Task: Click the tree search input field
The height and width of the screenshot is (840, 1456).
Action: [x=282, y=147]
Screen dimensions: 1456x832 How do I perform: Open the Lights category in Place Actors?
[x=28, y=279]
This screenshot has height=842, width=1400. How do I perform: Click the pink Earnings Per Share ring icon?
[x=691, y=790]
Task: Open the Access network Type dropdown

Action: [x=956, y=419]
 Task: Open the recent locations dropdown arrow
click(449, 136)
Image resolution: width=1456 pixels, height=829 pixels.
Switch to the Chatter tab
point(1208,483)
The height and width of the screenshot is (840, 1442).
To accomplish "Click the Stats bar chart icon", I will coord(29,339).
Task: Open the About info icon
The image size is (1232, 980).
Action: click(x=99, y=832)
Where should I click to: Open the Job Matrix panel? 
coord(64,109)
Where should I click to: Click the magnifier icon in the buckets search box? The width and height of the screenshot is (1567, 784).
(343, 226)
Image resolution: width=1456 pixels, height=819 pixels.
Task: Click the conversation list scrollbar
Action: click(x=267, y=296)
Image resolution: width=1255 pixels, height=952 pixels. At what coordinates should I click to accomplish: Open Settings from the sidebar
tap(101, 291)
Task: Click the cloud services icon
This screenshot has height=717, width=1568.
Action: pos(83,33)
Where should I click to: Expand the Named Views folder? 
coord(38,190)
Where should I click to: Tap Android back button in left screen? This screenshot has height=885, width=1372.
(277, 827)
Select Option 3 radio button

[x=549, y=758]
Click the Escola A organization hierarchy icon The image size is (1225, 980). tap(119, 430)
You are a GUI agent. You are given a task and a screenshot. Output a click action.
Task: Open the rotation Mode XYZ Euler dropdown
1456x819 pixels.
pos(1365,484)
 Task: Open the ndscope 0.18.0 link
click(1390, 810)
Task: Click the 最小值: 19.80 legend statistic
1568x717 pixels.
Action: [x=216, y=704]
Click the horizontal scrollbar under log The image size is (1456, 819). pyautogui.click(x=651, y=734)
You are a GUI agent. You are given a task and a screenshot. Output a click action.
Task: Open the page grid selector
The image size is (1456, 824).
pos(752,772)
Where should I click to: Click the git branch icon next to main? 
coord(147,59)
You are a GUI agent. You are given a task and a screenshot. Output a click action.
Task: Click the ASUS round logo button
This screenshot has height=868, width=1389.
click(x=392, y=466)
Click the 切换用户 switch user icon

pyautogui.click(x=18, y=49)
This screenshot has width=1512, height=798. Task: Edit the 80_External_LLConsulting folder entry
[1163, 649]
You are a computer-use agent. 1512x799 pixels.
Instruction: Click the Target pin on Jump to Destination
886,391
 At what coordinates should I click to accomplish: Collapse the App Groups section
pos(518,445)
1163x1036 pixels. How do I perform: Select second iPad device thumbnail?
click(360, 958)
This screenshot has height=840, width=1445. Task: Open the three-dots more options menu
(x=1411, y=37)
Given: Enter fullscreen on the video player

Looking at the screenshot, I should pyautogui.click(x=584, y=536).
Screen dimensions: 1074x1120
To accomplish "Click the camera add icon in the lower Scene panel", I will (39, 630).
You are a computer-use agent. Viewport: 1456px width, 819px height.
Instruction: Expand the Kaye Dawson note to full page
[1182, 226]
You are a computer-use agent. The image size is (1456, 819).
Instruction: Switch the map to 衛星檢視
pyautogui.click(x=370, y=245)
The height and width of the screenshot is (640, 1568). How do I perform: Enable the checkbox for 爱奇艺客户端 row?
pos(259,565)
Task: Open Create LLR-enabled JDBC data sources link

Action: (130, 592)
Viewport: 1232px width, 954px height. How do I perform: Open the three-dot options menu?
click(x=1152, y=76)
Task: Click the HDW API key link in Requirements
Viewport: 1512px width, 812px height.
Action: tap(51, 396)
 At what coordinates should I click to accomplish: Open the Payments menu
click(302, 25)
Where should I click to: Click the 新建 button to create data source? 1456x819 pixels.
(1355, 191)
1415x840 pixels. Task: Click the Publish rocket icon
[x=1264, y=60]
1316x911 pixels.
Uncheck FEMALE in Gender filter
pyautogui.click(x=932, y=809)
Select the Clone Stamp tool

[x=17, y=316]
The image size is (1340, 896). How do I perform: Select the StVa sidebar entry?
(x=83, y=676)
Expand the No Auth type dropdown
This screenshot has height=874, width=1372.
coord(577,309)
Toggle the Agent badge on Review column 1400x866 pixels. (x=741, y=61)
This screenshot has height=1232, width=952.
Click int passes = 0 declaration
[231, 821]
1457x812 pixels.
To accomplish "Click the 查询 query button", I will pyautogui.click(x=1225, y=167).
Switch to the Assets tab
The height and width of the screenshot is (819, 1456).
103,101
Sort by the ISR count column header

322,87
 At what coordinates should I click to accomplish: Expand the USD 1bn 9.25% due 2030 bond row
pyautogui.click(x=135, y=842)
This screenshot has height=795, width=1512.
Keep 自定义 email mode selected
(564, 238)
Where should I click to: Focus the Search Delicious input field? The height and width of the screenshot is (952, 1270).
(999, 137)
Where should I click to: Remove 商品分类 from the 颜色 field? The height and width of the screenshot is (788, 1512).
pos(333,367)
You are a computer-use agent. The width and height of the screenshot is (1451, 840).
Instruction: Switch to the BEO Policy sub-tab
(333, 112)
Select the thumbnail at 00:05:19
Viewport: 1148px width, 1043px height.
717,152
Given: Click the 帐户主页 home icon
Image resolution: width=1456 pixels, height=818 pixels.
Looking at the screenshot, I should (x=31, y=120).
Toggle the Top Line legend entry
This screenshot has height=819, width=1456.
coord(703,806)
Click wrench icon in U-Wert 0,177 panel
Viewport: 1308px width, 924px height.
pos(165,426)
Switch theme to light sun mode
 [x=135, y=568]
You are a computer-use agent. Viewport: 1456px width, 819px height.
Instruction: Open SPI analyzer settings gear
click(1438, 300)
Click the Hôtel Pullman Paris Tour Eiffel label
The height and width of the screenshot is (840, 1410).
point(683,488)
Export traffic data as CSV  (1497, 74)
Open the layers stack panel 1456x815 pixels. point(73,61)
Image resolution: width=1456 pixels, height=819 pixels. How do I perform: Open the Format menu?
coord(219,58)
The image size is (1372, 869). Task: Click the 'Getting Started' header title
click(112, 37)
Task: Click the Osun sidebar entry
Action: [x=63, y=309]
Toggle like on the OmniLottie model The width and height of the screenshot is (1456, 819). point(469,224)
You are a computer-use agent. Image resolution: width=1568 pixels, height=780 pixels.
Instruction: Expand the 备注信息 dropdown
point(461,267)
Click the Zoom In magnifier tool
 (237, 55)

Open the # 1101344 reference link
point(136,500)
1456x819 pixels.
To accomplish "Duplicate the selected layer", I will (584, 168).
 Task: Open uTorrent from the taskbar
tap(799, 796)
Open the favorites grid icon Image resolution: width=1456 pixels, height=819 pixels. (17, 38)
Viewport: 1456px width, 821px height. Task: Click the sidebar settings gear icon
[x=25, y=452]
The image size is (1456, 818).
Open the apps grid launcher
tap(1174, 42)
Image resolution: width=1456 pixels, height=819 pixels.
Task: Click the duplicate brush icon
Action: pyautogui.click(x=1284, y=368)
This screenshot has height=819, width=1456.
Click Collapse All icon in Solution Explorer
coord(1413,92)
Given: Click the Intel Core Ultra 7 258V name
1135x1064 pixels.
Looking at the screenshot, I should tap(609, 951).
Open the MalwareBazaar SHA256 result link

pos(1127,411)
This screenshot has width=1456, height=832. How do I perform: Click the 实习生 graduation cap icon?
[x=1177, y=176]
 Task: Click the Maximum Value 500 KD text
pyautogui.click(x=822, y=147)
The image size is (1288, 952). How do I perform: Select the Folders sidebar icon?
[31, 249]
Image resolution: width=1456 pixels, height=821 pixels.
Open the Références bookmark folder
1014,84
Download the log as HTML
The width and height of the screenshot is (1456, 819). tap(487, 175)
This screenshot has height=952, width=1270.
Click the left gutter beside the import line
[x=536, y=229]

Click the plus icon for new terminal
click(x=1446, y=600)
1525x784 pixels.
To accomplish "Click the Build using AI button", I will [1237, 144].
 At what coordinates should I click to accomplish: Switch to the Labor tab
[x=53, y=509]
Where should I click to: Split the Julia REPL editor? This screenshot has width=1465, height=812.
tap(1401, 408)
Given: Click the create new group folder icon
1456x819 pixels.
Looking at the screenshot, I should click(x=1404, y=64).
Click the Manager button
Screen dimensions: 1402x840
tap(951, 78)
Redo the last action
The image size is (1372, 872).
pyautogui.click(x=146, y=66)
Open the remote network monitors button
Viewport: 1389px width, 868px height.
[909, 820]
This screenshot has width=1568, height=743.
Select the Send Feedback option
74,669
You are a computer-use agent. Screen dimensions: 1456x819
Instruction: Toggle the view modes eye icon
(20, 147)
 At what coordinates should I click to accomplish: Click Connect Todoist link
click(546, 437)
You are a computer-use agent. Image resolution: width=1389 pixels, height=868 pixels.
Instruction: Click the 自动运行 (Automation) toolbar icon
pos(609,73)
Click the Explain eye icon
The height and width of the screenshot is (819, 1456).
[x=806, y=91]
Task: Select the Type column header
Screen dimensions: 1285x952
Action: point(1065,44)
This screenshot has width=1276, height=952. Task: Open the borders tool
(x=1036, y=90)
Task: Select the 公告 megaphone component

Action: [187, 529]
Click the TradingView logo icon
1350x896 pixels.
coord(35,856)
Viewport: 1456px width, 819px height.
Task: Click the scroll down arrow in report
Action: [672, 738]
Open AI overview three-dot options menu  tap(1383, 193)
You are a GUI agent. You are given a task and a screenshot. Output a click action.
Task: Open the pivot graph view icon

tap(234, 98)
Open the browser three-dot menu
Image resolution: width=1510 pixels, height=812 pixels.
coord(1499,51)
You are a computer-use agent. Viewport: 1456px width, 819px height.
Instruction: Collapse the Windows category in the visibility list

- - - -

● WORK ITEM
Your answer should consist of all lines in the listing above that contain "computer".

● SOLVED EXERCISE
You are a computer-use agent. 1512x799 pixels.
You are a computer-use agent. Viewport: 1456px width, 819px height.
You are a computer-use agent. The image size is (1456, 819).
You are a computer-use agent. The width and height of the screenshot is (1451, 840).
You are a computer-use agent. Viewport: 1456px width, 819px height.
You are a computer-use agent. Image resolution: width=1568 pixels, height=780 pixels.
You are a computer-use agent. Screen dimensions: 1456x819
You are a computer-use agent. Image resolution: width=1389 pixels, height=868 pixels.
You are a computer-use agent. Viewport: 1456px width, 819px height.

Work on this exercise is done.